Prof. Osvaldo Bastos

Os ataques que a nossa República vem sofrendo não diz respeito apenas às hordas jurídicas ou dos cientistas políticos e sim, a todo e qualquer brasileiro: àquele que a Constituição cidadã se refere como “qualquer do povo”.

As perseguições ao ministro Joaquim Barbosa foram acompanhadas do silêncio costumeiro dos movimentos sociais e suas respectivas ONGs e Fundações, quando não acompanham o interesse dos seus financiadores. Agora, quando um só homem põe ordem na desordem programada e impõe disciplina onde já não havia nada, o refrão do autoritarismo aparece por parte daqueles que não conseguem conceber, antes de tudo, o significado da palavra respeito.

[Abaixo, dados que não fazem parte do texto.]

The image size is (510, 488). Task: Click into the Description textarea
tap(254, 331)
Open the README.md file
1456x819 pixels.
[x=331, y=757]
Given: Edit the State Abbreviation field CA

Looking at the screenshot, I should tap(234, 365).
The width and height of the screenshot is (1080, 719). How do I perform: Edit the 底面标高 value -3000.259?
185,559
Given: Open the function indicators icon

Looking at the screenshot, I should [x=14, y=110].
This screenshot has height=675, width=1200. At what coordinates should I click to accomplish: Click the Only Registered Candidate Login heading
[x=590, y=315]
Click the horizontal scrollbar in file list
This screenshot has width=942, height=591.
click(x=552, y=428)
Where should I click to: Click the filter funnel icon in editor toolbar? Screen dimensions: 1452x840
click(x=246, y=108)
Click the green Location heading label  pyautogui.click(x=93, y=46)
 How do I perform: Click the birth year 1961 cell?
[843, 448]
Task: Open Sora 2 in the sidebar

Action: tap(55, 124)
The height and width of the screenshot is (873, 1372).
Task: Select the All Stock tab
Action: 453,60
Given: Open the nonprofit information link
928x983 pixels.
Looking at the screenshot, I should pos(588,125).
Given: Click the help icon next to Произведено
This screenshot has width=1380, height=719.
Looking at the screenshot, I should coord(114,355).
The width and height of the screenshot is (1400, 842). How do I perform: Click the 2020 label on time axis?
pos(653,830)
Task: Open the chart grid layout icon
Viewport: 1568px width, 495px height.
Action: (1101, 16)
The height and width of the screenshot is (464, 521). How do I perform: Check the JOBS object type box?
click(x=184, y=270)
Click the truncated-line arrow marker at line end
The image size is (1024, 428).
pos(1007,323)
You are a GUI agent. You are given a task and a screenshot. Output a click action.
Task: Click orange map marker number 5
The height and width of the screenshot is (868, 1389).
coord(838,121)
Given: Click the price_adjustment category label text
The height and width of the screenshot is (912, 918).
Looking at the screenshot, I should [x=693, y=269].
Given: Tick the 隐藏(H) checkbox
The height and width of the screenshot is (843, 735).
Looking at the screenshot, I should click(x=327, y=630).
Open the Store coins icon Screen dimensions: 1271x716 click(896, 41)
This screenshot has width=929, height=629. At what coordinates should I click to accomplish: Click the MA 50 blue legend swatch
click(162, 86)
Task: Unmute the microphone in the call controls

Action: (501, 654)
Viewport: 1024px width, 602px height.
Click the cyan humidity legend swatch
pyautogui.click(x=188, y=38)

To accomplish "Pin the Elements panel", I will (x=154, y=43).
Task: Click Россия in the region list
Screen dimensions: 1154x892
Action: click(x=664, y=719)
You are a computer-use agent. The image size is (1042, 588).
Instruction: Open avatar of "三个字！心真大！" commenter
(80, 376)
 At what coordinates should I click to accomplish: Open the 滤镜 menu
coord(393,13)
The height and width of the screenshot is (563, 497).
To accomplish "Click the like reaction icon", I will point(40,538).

Não há como saber de democracia ou até, se quiser, cidadania, sem conhecer o respeito à autodisciplina. Num mundo vazio, no qual o culpado é sempre o outro, não há nada mais para esperar do que a esperança da vingança camuflada do “ter direitos”.

Nesse contexto, acesso e vingança se confundem. E, na falta de conhecimento doutrinário sobre o que está acontecendo e implantado como o modelo da Nova Ordem, tudo se torna sociológico e ninguém responde pelo que diz, faz e ensina.

Porém, quando os resultados das palavras aparecem, aí tudo incomoda. Quando em nome da defesa tudo foi dito e aceito, inclusive honorários pagos com dinheiro criminoso, ninguém falou em repressão.

Como viveria o mundo se não fosse o dinheiro do crime? Países inteiros, capitalistas e comunistas, economias inteiras sucumbiriam à ruína sem o crime. Por isso, cautela no discurso da ética, pois, é exatamente nele o comprometimento com o que não pode ser cumprido. Não neste mundo.

O problema do corajoso Joaquim foi acreditar que talvez, a agenda das Fundações e Ong’s, coordenadas no PNDH – 3, implantadas pelo PT e seus partidos terceirizados, resolveriam o problema das cotas que ele defendia e defendeu com veemência no Plenário do Supremo.

Agora que já não serve como “garoto propaganda” do PT, dos partidos terceirizados com fachada de dissidência e das ONGs estrangeiras, Longa manus nacionais das corporações multinacionais e bancos, Joaquim é o pior dos traidores. Para os brasileiros, inclusive a sua “nova elite diplomada”, apesar do diploma não conhecem o país e o mundo no qual vivem, vale um bônus para quem tiver diploma e decifrar o que significam as perseguições à Joaquim. Quem aceita o desafio?